More From The Problem Page

Written by Erskin Quint

Thursday, 1 March 2012

image for More From The Problem Page
"Such Chutzpeh he had!" A Photograph of Adolf Hitler, yesterday.

With This Week's Guest Editor:
20th Century Philosopher Of Being
Martin Heidegger
(James Corden says: "Top man! Being all over the media like a rash is so stressing. Jack Black introduced me to Heidegger's 'Überwindung der Metaphysik' on the set of Gulliver's Travels: it's the perfect way to touch base after a hard day feeding my already-bloated ego."

Dear Martin,

as a mature man, it is embarrassing for me to admit that I am sexually attracted to trees. Not that it was easy to admit it when I was immature. I have never admitted it, in fact, until now. For me, this is a very big thing, to be revealing this to "the world". I am particularly attracted to the more slender tree. A silver birch would be my ideal mate, were it not for the way their bark peels. This reminds me of an uncle I once had (sadly long ago rent in twain by baboons in Guinea), but their shapely limbs still arouse me. I await any advice you can help me with.

Yours faithfully,

Ken Neptune,
W Yorks.

Martin Heidegger writes: We ask: in what soil do the roots of the tree of philosophy have their hold? What is the basis and element of metaphysics? That metaphysics represents only beings as beings, neglecting to recall Being itself, this is our thesis, and the necessity for overcoming a metaphysics which never considers its ground. That Hannah Arendt, now that was a Tsatskeh to ruin a marriage over! What kind of schmuck makes love to a tree?

Dear Herr Heidegger,

though I work behind the Post Office counter in Lewes, I am more than that. I dream at night of running my own Alpaca Farm on the Isle of Skye. I have never been beyond the boundaries of Sussex, and yet my ambition is kindled. I am thinking of borrowing a book from Lewes library about alpacas, and another about Skye (I know the Bonnie Prince Charlie song but that is all). Though I have never been a member of the library (I used to go to the library at Hassocks with my Auntie Thora when I stayed there as a child). Do you think I should take this step? They say the librarians are very abrupt. I imagine they would look askance at a person on their own.


Olivia Fyngerbowle
2 Bileduct Sidings

Martin Heidegger writes: We come to the ultimate question of metaphysics: why is there any being at all, instead of Nothing? May we then proceed to this: why do beings everywhere enjoy precedence, and everywhere stake their claim to every "is", while that which is not a being is regarded as Nothing? Which is the greater mystery: that beings are, or that Being is? Nothing takes us nearer to the enigma of the Being of beings. Don't be a Klutz all your life. Whadda we want for schnooks with library books that we should have a Nebbish in the Post Office when we go to post a letter? Hitler, he was made for these schmendriks already.

Dear Mr Heidegger,

I live in Smethwick, in the Midlands, and I am becoming more and more afraid to go out these days.

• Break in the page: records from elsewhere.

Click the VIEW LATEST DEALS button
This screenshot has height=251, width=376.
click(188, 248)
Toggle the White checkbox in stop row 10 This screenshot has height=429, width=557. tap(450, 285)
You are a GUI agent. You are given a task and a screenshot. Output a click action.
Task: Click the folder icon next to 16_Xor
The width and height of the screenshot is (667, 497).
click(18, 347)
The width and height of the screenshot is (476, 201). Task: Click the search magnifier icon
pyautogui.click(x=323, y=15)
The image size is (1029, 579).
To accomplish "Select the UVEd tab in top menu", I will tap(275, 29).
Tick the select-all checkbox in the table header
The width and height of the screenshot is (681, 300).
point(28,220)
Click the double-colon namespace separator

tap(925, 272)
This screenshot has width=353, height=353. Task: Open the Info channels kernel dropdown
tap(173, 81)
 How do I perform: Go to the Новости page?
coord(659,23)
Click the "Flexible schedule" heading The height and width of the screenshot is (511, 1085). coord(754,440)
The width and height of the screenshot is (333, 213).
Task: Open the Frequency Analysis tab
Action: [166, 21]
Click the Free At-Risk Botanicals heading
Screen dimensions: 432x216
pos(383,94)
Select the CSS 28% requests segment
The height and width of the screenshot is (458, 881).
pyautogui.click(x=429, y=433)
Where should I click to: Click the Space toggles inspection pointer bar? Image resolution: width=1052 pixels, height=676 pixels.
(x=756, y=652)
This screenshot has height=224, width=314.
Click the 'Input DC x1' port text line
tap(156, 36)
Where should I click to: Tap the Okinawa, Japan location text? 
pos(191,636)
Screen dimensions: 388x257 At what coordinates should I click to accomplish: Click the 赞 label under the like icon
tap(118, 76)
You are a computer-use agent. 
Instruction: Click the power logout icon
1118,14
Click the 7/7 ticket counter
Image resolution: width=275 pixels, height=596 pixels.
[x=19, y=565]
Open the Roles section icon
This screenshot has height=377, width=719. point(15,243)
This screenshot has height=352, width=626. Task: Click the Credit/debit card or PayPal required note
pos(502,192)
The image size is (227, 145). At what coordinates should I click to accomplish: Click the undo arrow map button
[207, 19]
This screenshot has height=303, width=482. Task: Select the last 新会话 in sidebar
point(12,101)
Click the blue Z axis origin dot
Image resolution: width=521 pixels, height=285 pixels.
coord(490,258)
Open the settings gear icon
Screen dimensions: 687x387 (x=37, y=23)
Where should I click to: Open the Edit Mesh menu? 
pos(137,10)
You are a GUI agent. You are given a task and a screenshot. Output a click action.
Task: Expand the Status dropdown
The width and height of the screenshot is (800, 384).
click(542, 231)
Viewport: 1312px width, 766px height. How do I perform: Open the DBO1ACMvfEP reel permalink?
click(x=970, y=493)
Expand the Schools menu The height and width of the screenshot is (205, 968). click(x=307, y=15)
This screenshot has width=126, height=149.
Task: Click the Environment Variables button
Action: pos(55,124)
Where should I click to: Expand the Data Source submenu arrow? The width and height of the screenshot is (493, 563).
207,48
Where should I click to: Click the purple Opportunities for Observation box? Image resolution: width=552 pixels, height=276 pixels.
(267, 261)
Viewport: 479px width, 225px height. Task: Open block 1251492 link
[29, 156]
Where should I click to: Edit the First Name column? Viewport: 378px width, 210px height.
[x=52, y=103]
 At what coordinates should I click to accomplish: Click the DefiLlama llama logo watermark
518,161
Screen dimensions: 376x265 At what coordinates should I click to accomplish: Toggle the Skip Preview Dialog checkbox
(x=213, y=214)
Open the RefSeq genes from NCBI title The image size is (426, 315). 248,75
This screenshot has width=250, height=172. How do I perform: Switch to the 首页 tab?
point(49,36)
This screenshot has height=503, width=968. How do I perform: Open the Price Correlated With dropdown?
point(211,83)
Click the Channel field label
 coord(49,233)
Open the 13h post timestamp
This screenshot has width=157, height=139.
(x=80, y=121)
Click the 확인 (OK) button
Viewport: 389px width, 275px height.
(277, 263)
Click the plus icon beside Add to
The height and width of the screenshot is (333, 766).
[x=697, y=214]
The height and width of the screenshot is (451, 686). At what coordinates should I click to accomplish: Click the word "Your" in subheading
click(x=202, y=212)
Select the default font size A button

As a retired florist and greengrocer from Stroud, I inherited my house in Smethwick from a deceased great-Uncle. I have tried to make the most of city life but these days, I hardly dare set foot beyond the threshold. It is like Calcutta or downtown Kingston round here, and the streets are full of wandering Australians looking for jobs in the bars. What is more, it has been weeks since I passed the time of day with an English person with an honest white face, and he was Welsh and was looking for Rolfe Street railway station so he could get away. My property will never sell, being as how it is hemmed in by an Indian laundrette and a Turkish kebab-shop. I long for the days in Stroud. Have you any advice on how to cope without going mad?

Yours sincerely,

Stanley Ectoplasm
234 Anaximander Gardens
W Midlands

Martin Heidegger writes: The Being that exists, is man. God is, but he does not exist. Instandigkeit is the word that most beautifully describes "existence" viewed in this light. Being being experienced properly only in its ecstatic essence, "standing it" is the essence of the ekstasis which thought must grasp. Oi, gevald! Such drek on the streets! It is like Hitler never has lived. Such Chutzpeh he had! Such a Shtik! What uniforms, with all that marching. Oi, vai, we won't see the like again, and they wonder at their kebab shops and the Indian laundry. This Enoch Powell, there was a mentsch already, with the moustache and the slicked-back hair.

The story above is a satire or parody. It is entirely fictitious.